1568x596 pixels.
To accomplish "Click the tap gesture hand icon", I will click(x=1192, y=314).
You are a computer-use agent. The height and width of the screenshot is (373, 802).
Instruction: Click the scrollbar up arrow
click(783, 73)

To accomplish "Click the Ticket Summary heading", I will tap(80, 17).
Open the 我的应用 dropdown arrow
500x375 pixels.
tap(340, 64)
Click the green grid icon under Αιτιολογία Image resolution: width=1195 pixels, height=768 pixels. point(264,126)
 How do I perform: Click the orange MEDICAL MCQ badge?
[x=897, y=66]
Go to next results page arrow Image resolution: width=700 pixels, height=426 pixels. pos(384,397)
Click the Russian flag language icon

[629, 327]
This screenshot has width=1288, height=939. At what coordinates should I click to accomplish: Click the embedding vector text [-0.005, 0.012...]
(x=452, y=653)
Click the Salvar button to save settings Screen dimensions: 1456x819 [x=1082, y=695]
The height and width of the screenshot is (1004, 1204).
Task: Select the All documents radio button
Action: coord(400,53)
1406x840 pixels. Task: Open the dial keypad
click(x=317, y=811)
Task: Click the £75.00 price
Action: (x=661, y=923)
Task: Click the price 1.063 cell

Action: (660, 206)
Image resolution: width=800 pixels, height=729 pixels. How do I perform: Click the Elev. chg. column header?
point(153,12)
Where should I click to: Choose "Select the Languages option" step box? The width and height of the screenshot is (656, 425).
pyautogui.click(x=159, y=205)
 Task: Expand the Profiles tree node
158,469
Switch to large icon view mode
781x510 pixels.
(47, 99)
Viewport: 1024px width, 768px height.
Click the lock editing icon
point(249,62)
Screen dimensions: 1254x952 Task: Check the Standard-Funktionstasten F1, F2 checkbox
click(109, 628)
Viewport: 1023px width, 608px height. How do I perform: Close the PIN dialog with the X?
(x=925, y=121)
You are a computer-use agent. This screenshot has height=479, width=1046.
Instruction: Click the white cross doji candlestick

--- --- ---

#### [WORK REQUIRED]
The answer must reproduce every record exactly.

#### [WRITTEN REPLY]
1568x596 pixels.
To accomplish "Click the tap gesture hand icon", I will click(x=1192, y=314).
You are a computer-use agent. The height and width of the screenshot is (373, 802).
Instruction: Click the scrollbar up arrow
click(783, 73)

To accomplish "Click the Ticket Summary heading", I will tap(80, 17).
Open the 我的应用 dropdown arrow
500x375 pixels.
tap(340, 64)
Click the green grid icon under Αιτιολογία Image resolution: width=1195 pixels, height=768 pixels. point(264,126)
 How do I perform: Click the orange MEDICAL MCQ badge?
[x=897, y=66]
Go to next results page arrow Image resolution: width=700 pixels, height=426 pixels. pos(384,397)
Click the Russian flag language icon

[629, 327]
This screenshot has width=1288, height=939. At what coordinates should I click to accomplish: Click the embedding vector text [-0.005, 0.012...]
(x=452, y=653)
Click the Salvar button to save settings Screen dimensions: 1456x819 [x=1082, y=695]
The height and width of the screenshot is (1004, 1204).
Task: Select the All documents radio button
Action: coord(400,53)
1406x840 pixels. Task: Open the dial keypad
click(x=317, y=811)
Task: Click the £75.00 price
Action: (x=661, y=923)
Task: Click the price 1.063 cell

Action: (660, 206)
Image resolution: width=800 pixels, height=729 pixels. How do I perform: Click the Elev. chg. column header?
point(153,12)
Where should I click to: Choose "Select the Languages option" step box? The width and height of the screenshot is (656, 425).
pyautogui.click(x=159, y=205)
 Task: Expand the Profiles tree node
158,469
Switch to large icon view mode
781x510 pixels.
(47, 99)
Viewport: 1024px width, 768px height.
Click the lock editing icon
point(249,62)
Screen dimensions: 1254x952 Task: Check the Standard-Funktionstasten F1, F2 checkbox
click(109, 628)
Viewport: 1023px width, 608px height. How do I perform: Close the PIN dialog with the X?
(x=925, y=121)
You are a computer-use agent. This screenshot has height=479, width=1046.
Instruction: Click the white cross doji candlestick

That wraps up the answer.